Duas mulheres, separadas por séculos. Sobre a primeira, sequer sabemos seu nome. A realidade daquela mulher negra do Brasil oitocentista permanece atual. Aquelas que a sucederam figuram como base da pirâmide social. Mulheres negras carregam todo o peso de uma sociedade racista e patriarcal nas costas. Por isso, em 1937, a escritora Zora Neale Hurston disse que “a mulher negra é a mula do mundo”.
Os papeis de gênero continuam a separar o que seria “função das mulheres” e “função dos homens”. O trabalho realizado em casa é quase que em sua totalidade realizado por mulheres. Aquelas que realizam a tarefa em sua própria casa “não fazem mais do que sua obrigação”, afinal, cuidar do lar em uma sociedade patriarcal seria função atribuída às mulheres. Na verdade, Silvia Federici traz o alerta: “o que eles chamam de amor, nós chamamos de trabalho não pago”.
Quando há contratação de um profissional para realizar o trabalho, da mesma forma as mulheres em sua maioria exercem o trabalho – agora (mal) remunerado. As trabalhadoras domésticas precisaram aguardar longos anos para finalmente terem – ao menos no papel – seus direitos e garantias assegurados pela Constituição. Quando ainda tramitava a PEC, a burguesia já chiava, reclamando do absurdo: “agora teremos que pagar todos os direitos trabalhistas, ninguém mais vai contratar empregadas”. Era uma prévia do quão podre a sociedade consegue chegar, pois ouviríamos tempos depois com Bolsonaro, que “os trabalhadores devem escolher entre mais direitos ou trabalho”.
O trabalho doméstico nada mais é do que a manutenção de um sistema de exploração. Certamente você conhece alguém que diz: “esta daqui é a X, está conosco há 40 anos, é praticamente da família”. Sempre me assusto, pois penso naquela mulher, na sua jornada mais do que exaustiva de trabalho. Seu quarto, abafado, minúsculo, em que cabe apenas uma cama e um pequeno armário para que ela guarde alguns pertences, sequer tem uma janela. Fica colado à cozinha, assim, a qualquer chamado, ela está sempre perto para atender, seja a hora que for. E é assim que as novelas retratam. Lembra da personagem Zilda, vivida por Thalma de Freitas, em Laços de Família?
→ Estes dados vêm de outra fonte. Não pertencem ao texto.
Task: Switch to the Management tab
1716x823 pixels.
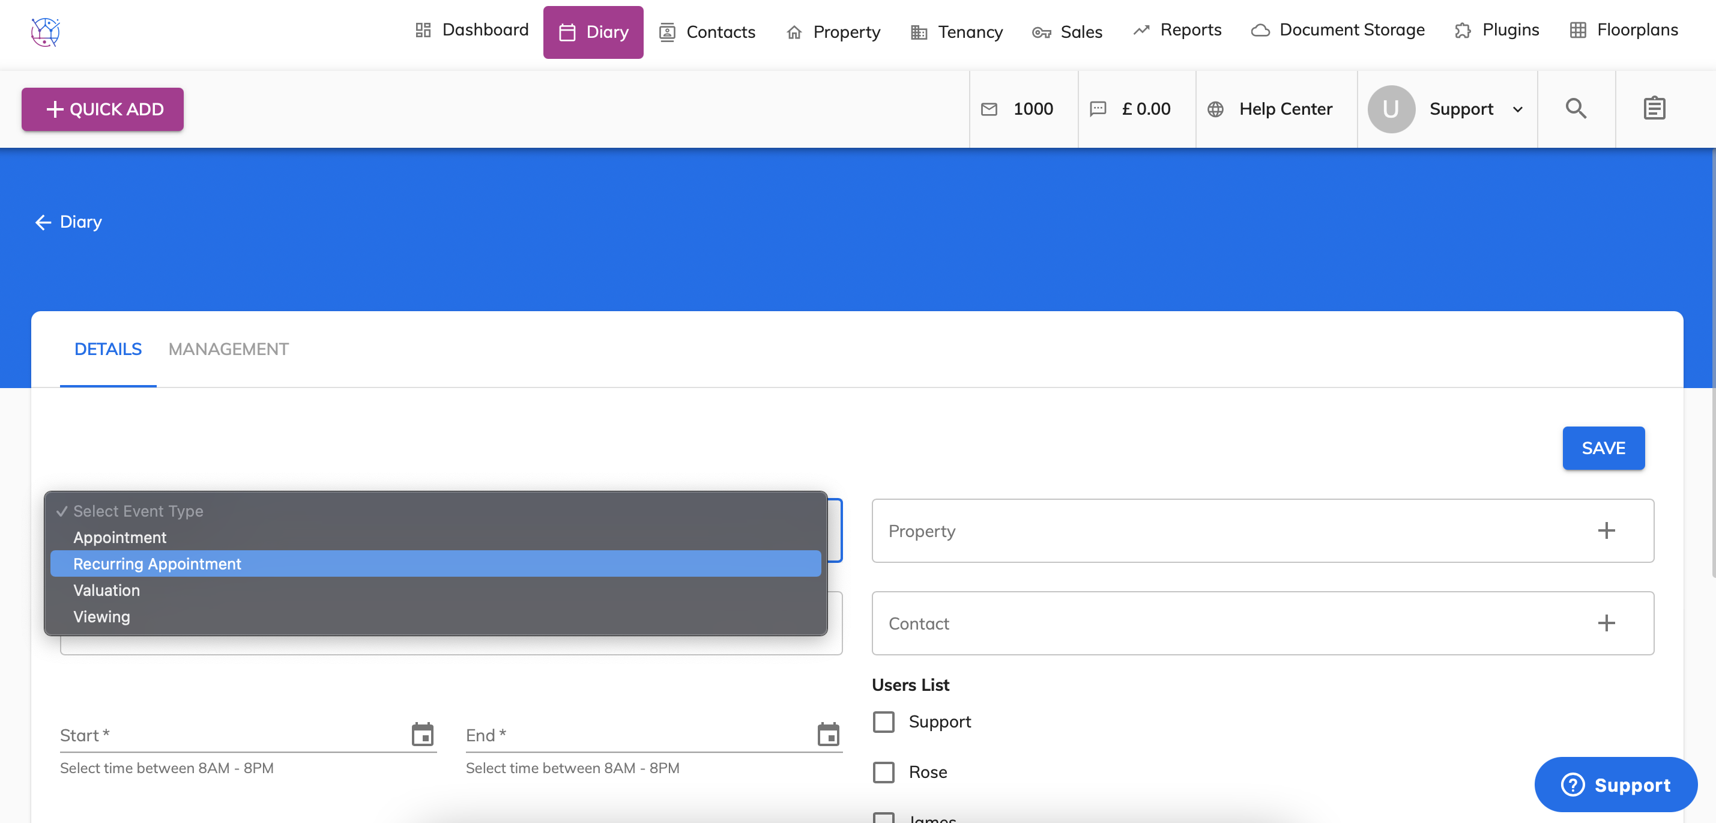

Muitas vezes elas acumulam funções e não são devidamente pagas: arrumam a casa e cuidam das crianças da patroa – a sinhá moderna, que também foi cuidada por ela quando criança – com todo carinho. “Ela, simplesmente, é a mãe. A branca, na verdade, é a outra”[1].
A expressão “como se fosse da família” há tempos é usada no Brasil. Dona Ines, por exemplo, aos 8 anos já era empregada doméstica e narra: “diziam que eu era como filha, porque meu pai tinha me dado para eles. La eu limpava, lavava e cozinhava, sem receber nada porque era como filha”[2].
Juliana Teixeira[3] bem analisa a contradição que é o “como se fosse da família”:
Ao mesmo tempo que a relação podia (e pode) envolver um clima de afetividade e aproximidade, mantinha as divisões hierárquicas relativas aos acessos aos espaços e às práticas dos patrões. (…) traduzir essas relações de trabalho em afetividade mascara relações de poder e desigualdades.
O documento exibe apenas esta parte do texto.